## PROBLEM DETAILS
Would you write out, word for word, each line of the records below from the top through the one holding "Task: Open Stephanie Cain's player photo"?

####################

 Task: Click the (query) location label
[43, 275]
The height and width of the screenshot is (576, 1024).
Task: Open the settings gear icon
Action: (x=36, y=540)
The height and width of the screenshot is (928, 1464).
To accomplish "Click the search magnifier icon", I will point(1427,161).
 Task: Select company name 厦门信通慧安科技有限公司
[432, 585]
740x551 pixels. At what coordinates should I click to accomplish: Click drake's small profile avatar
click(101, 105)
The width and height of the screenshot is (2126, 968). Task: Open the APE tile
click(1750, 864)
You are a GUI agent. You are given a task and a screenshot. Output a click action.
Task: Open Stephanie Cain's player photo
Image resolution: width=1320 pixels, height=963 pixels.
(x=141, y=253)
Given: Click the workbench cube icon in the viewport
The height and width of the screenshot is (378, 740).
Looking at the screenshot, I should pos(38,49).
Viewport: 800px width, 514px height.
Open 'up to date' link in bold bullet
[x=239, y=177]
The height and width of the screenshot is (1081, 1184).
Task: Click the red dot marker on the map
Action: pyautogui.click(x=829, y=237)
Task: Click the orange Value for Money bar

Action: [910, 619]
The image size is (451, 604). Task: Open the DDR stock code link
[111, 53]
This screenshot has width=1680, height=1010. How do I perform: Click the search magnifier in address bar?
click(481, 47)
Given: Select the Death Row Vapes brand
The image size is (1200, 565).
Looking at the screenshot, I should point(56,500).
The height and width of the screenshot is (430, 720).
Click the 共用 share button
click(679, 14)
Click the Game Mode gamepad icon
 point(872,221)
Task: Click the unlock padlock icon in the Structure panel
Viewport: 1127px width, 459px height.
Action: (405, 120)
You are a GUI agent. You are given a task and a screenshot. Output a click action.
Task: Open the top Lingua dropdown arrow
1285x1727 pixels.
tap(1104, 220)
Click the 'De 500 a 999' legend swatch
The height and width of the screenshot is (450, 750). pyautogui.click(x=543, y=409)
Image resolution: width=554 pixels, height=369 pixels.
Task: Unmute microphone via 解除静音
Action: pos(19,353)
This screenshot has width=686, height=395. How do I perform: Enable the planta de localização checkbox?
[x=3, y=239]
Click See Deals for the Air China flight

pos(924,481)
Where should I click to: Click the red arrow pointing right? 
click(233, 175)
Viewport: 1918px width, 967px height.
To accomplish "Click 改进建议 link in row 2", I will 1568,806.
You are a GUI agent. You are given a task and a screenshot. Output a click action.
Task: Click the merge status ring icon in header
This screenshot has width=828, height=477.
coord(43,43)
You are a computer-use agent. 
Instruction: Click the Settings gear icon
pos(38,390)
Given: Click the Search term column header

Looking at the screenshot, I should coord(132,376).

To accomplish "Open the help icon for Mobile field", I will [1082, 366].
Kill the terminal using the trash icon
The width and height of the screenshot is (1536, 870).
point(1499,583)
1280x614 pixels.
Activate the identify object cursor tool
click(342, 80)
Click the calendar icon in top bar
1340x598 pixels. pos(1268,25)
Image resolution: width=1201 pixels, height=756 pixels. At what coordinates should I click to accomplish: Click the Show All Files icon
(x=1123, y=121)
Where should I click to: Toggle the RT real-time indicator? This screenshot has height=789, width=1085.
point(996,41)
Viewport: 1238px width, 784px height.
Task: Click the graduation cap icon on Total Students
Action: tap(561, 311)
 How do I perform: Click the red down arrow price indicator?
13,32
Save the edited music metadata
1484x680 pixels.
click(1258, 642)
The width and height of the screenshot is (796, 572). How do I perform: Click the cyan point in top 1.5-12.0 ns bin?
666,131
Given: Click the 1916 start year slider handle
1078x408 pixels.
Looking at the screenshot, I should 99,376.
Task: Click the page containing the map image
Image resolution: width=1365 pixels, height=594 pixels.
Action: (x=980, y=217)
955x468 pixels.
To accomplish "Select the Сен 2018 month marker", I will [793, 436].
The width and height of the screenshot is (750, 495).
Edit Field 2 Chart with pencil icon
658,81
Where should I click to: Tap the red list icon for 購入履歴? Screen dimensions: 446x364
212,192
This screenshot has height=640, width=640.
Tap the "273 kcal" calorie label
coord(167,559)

####################

## EXERCISE RESPONSE
 Task: Click the (query) location label
[43, 275]
The height and width of the screenshot is (576, 1024).
Task: Open the settings gear icon
Action: (x=36, y=540)
The height and width of the screenshot is (928, 1464).
To accomplish "Click the search magnifier icon", I will point(1427,161).
 Task: Select company name 厦门信通慧安科技有限公司
[432, 585]
740x551 pixels. At what coordinates should I click to accomplish: Click drake's small profile avatar
click(101, 105)
The width and height of the screenshot is (2126, 968). Task: Open the APE tile
click(1750, 864)
You are a GUI agent. You are given a task and a screenshot. Output a click action.
Task: Open Stephanie Cain's player photo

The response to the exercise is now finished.